Tutto ha un certo non so che di notturno e dinamico: il minidress con innumerevoli canottiglie, la pelliccia per così dire vegana nera/blu e i modernissimi stivali texani con tacco cubano sghembo che rappresentano con i mocassini dal tacco esagonale un buon esempio di ricerca del nuovo sul fronte accessori. Francesco Risso, 36 anni, da due direttore creativo di Marni, trova una straordinaria e piacevolissima armonia nella sua tumultuosa narrazione estetica. «Ho immaginato tante donne diverse che urlano con il colore un messaggio pluralista» spiega per poi aggiungere di essere ossessionato dalla parola «elementare» che fa un po' ridere quando viene avvicinata al nome Watson, l'assistente di Sherlock Holmes, ma in realtà è una cosa di grande bellezza. Insomma l'idea di fondo della donna Marni per il prossimo inverno è vestirsi con forme elementari ma coloratissime (anche qui verde bandiera e poi rosso con rosa, blu e nero oppure rosso-cammello-nero) oltre che decorate da incredibili fantasie.

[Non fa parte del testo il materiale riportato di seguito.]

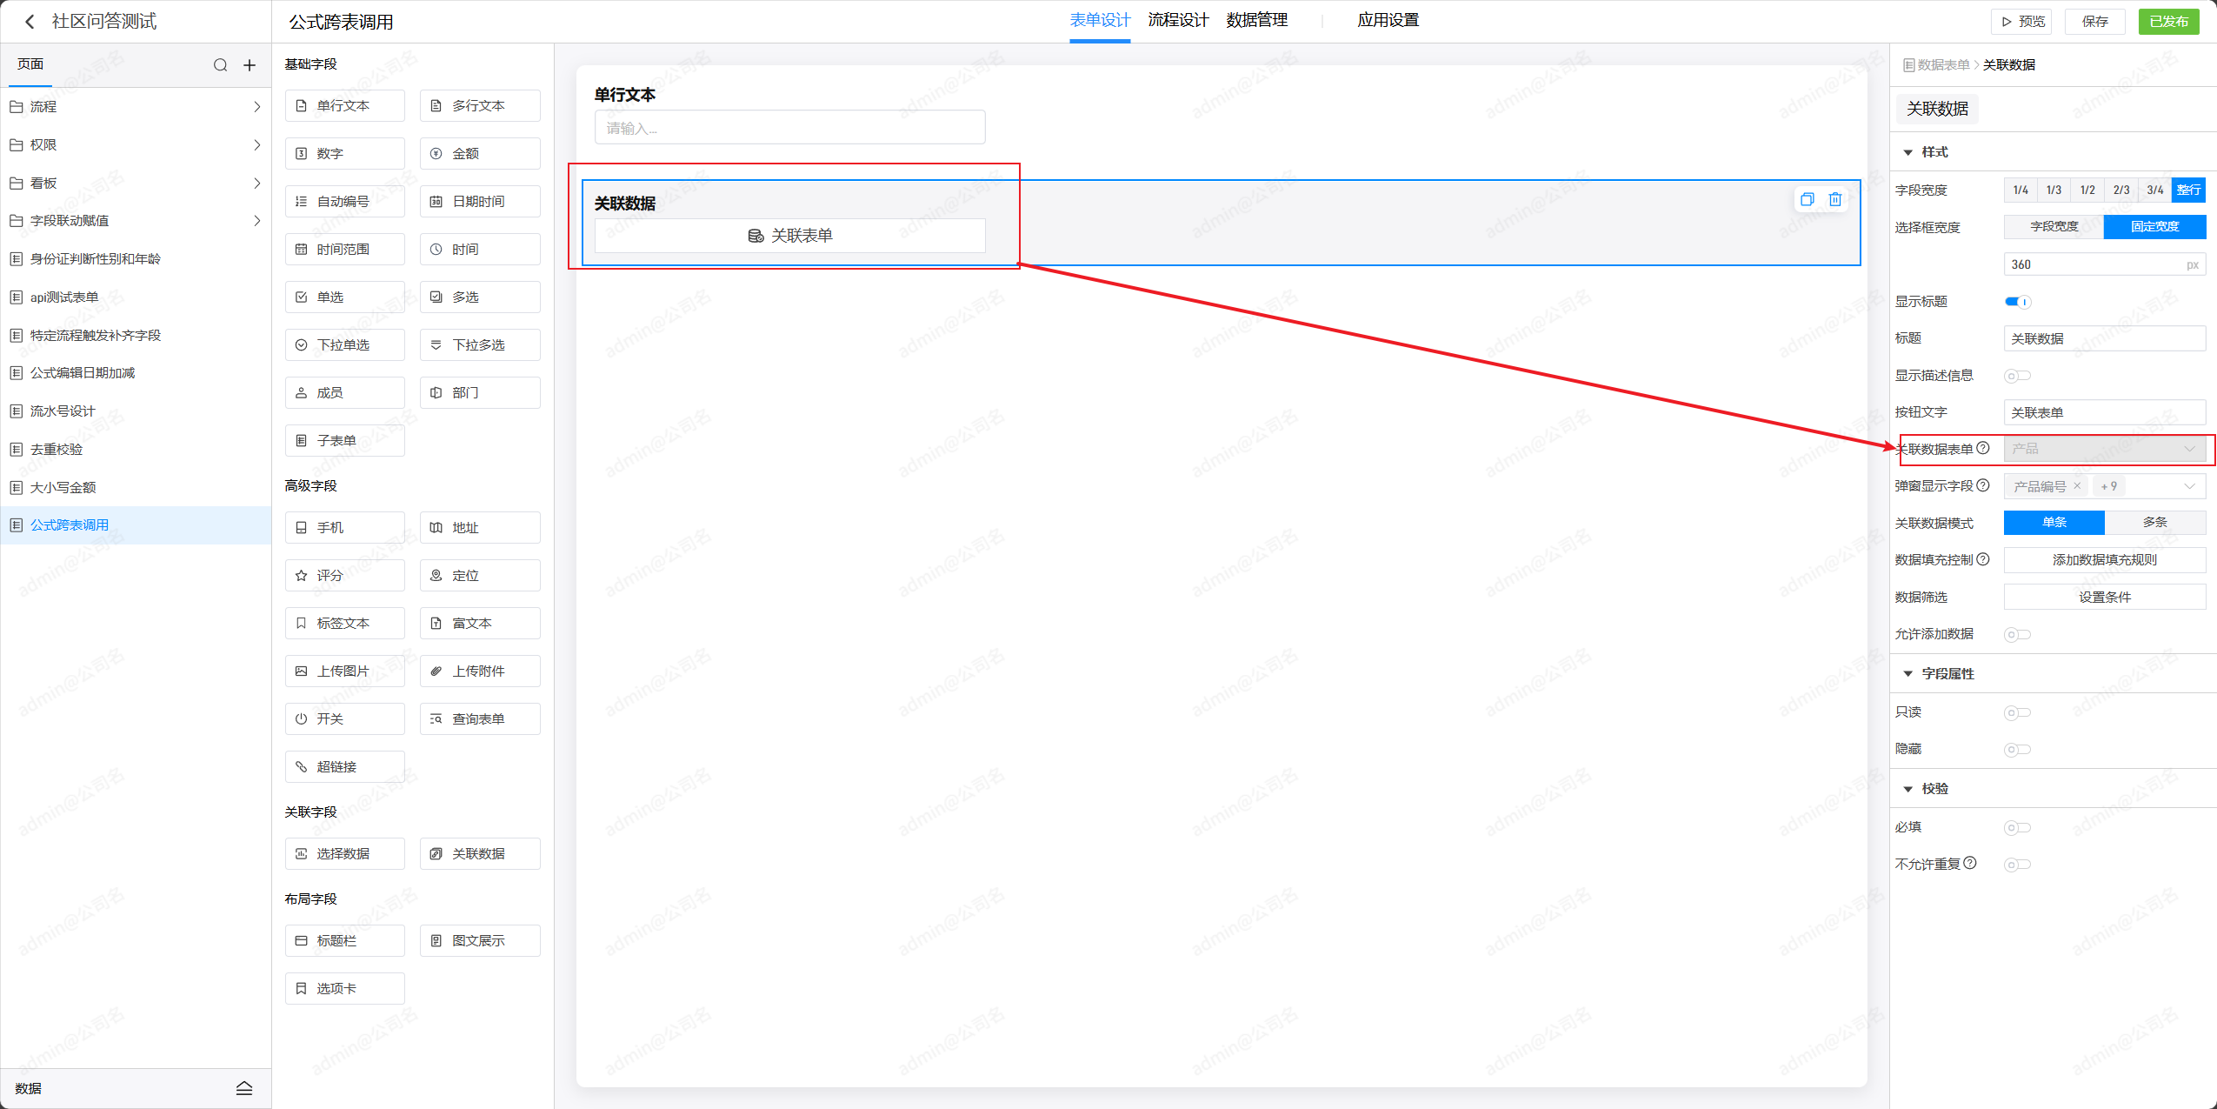Switch to the 流程设计 tab

tap(1177, 20)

Così su un delizioso cappotto a campana compaiono mille musi di gatto nervosamente tratteggiati a matita mentre sul divino pastrano stretto in vita c'è una specie di camouflage multicolor fatto da un'immagine di volti umani ripetuta all'infinito. Gran bella prova come del resto quella di Massimo Giorgetti per MSGM: un'elettrizzante lettera d'amore a Milano. La sfilata apre con il nero glamour dei primi anni Novanta e cita l'indimenticabile «Milano da bere» con sciarpe e pullover che indicano i locali-simbolo della città: il bar Basso, la Pasticceria Cucchi, lo storico Jamaica e il Pravda di via Vittadini.

Non manca la faccia di Manzoni su felpe e T-shirt da abbinare a capi fantastici come la gonna effetto pitone più grosso pullover verde fluo oppure rosa bubble gum. Il tutto con deliziosi sandali geneticamente modificati in sneaker e con una sorta di progetto alle spalle: think local act global. È l'esatto contrario di quel che fa Stella Jean, ma per uno strano caso della moda questi due estremi si toccano producendo il nuovo. La bella e brava designer di origini creole che per prima ha creato un brand multiculturale, parte da una storia bellissima: l'amicizia nata alle Olimpiadi di Berlino nel 1939 tra Jesse Owens e Luz Long: il velocista nero che fece infuriare Hitler con la sua incredibile vittoria e l'atleta ariano che sarebbe poi morto in Italia con la Wermacht. Da qui un nuovo modo di fare lo sport couture. Con i propri stilemi estetici e le proprie fonti produttive da Haiti e dall'Africa.

Colori bellissimi, forme speciali e ricami da urlo con soggetti atletici.